Trent W. Buck <trentbuck@xxxxxxxxx> wrote:
> [Resent because, I think, I screwed up gmane+gnus and sent it only to myself.]
> Date: Wed, 24 Jul 2019 19:53:13 +1000
> From: "Trent W. Buck" <trentbuck@xxxxxxxxx>
> To: "Trent W. Buck" <trentbuck@xxxxxxxxx>
> Subject: Re: ct state vmap (nft noob question)
>
> trentbuck@xxxxxxxxx (Trent W. Buck) writes:
>
> > ct state vmap { established:accept, related:accept, invalid:drop }
>
> This works.
>
> > ct state vmap { established or related: accept, invalid: drop }
>
> This doesn't.

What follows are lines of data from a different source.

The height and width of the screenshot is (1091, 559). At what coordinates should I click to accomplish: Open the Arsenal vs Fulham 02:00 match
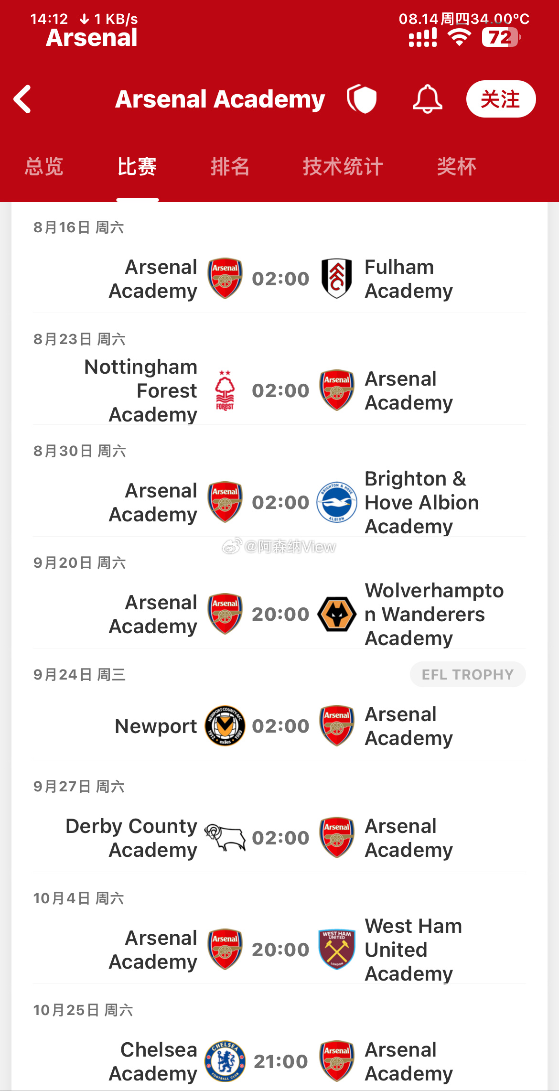click(x=280, y=279)
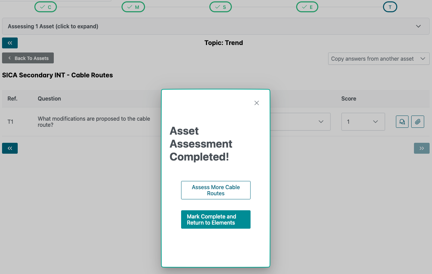Click the Back To Assets button
The height and width of the screenshot is (274, 432).
pyautogui.click(x=28, y=58)
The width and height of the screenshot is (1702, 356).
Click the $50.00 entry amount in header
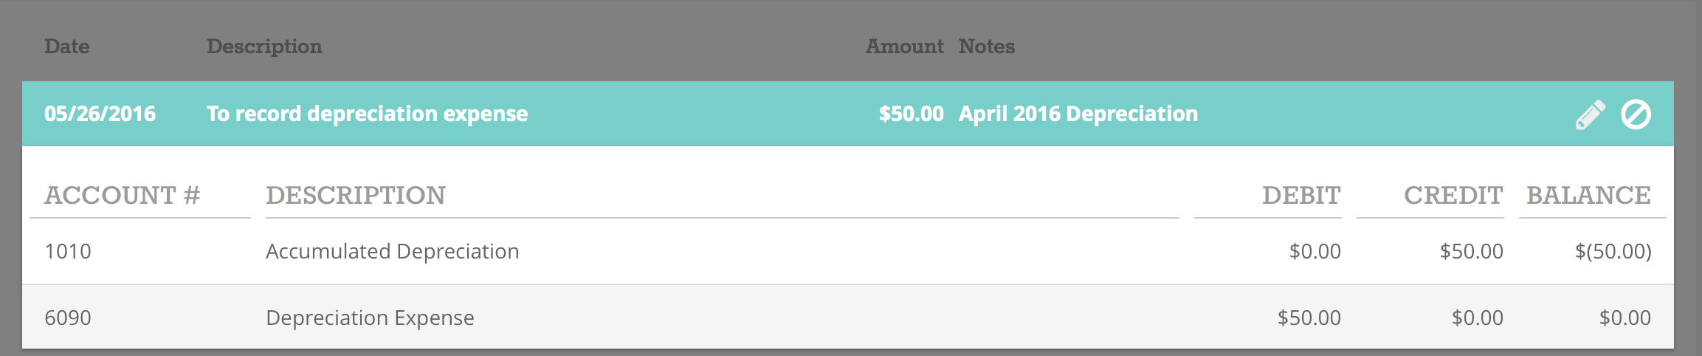[x=911, y=114]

Why?
>
> In the attached output, you can see that "established,related" becomes
> 0x6 (bitwise xor of the two constants 0x2 and 0x4) in all rules.
>
> It looks to me like "ct state 0x1234" is implicitly a bitwise-and (&),
> whereas "ct state vmap { 0x1234: accept }" is implicitly an equals (==).
Yes, thats because 'state' is a bitwise type (nft describe ct state), so
'ct state establised' is really 'ct state & established != 0'.